* INFORMATION PROVIDED

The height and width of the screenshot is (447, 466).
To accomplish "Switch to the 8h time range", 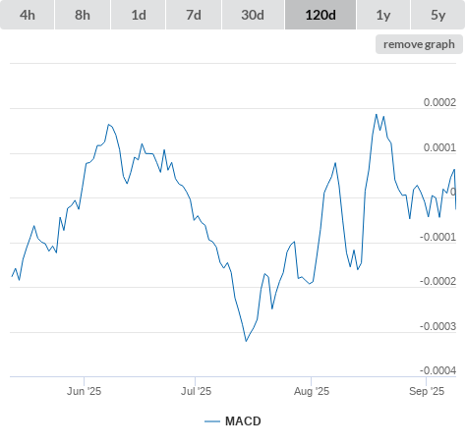I will [x=83, y=15].
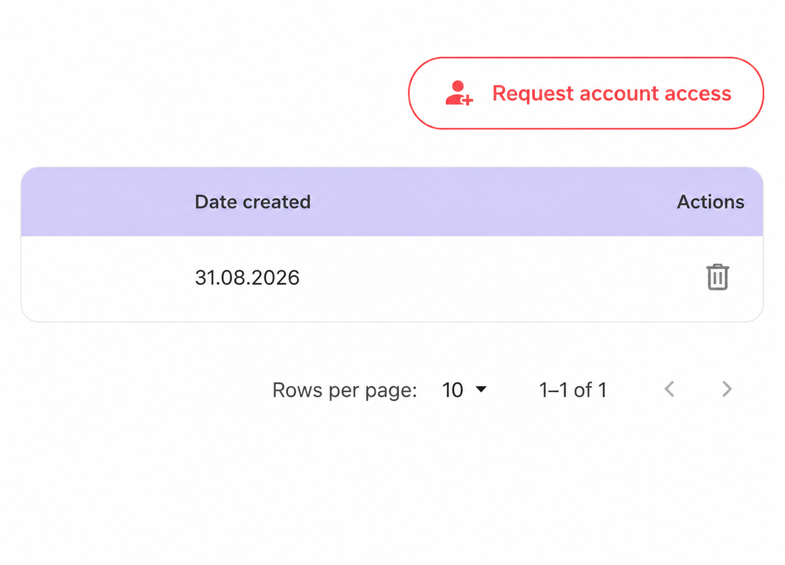This screenshot has height=565, width=785.
Task: Select the rows-per-page value 10
Action: (453, 390)
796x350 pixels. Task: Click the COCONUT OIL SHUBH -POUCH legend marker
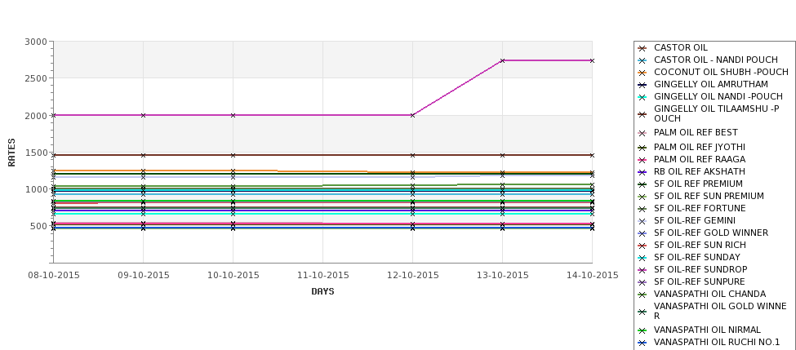(x=642, y=73)
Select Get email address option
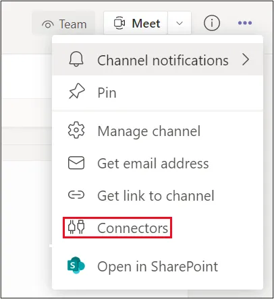274x299 pixels. coord(157,163)
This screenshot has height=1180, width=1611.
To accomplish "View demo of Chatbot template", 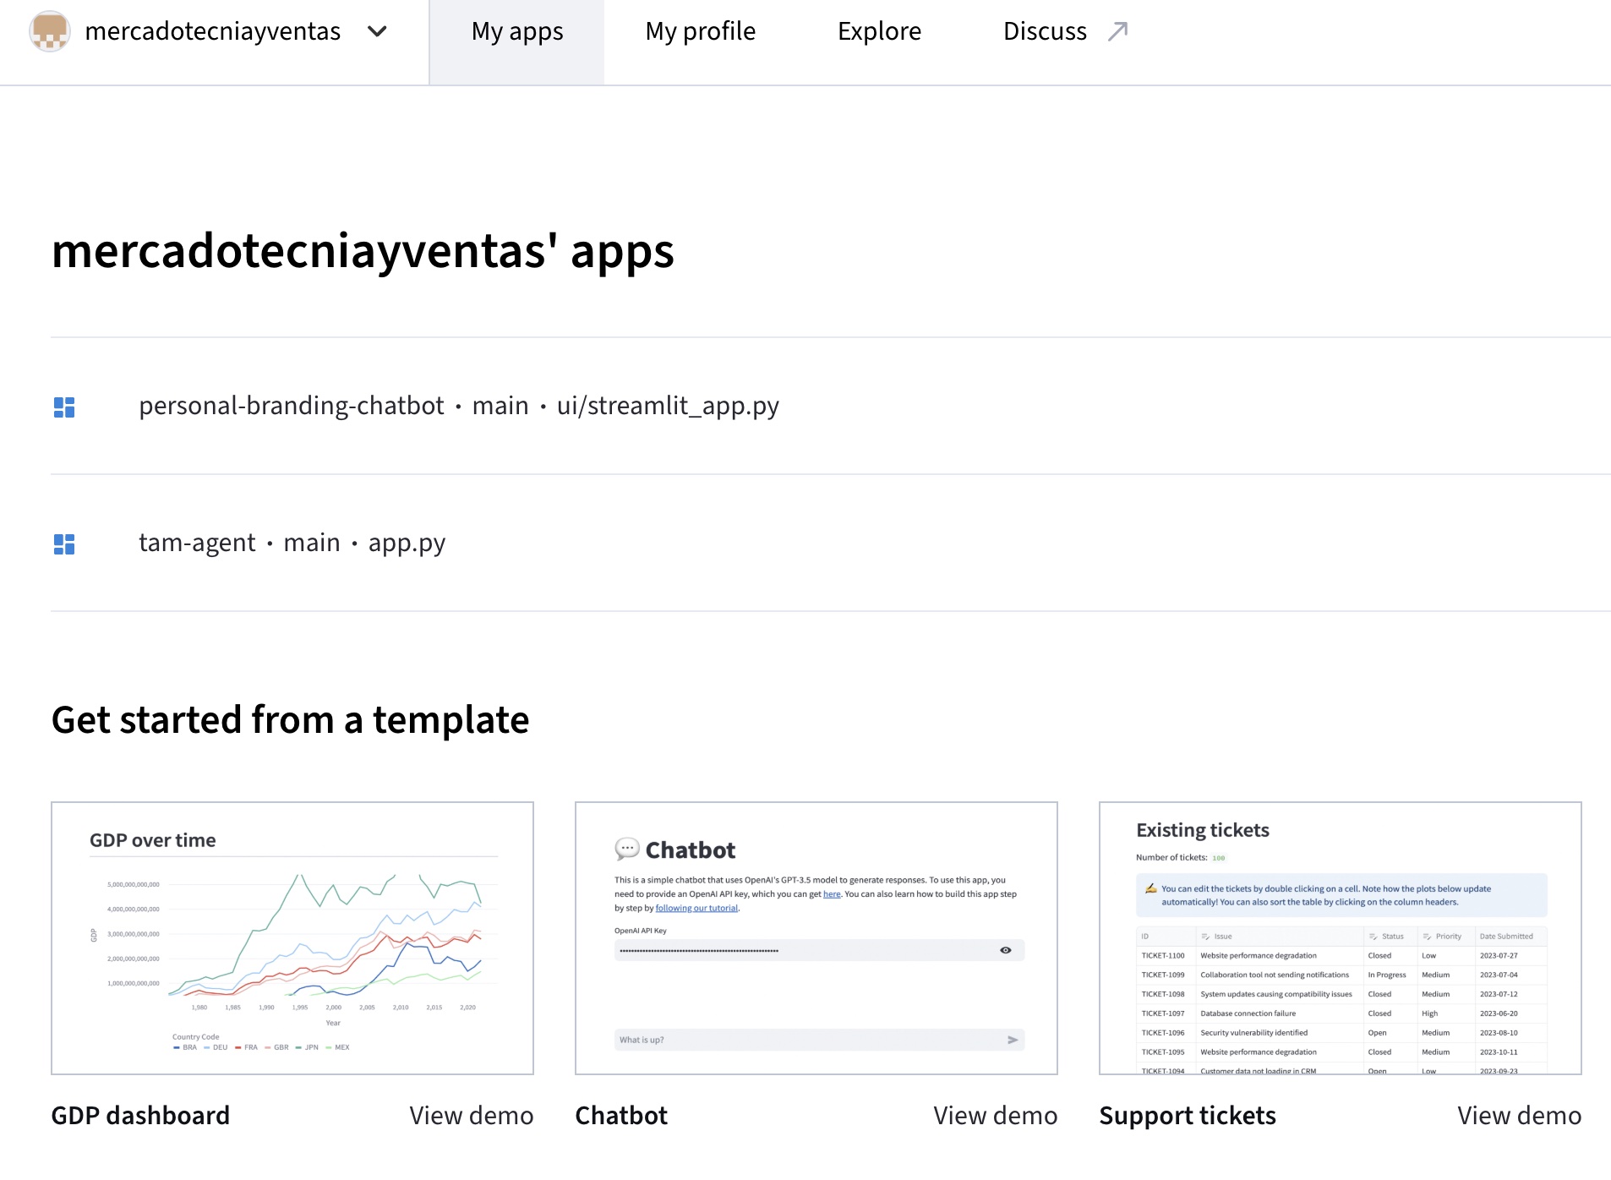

* WHAT IS NEEDED
Every line from the one that holds "796x350 pixels. Task: Click" to the end of the listing should be output exactly, with pictures left out, please.

* RESULT FOR THIS TASK
796x350 pixels. Task: Click the COCONUT OIL SHUBH -POUCH legend marker
(x=642, y=73)
Select Get email address option
274x299 pixels. coord(157,163)
This screenshot has height=1180, width=1611.
To accomplish "View demo of Chatbot template", 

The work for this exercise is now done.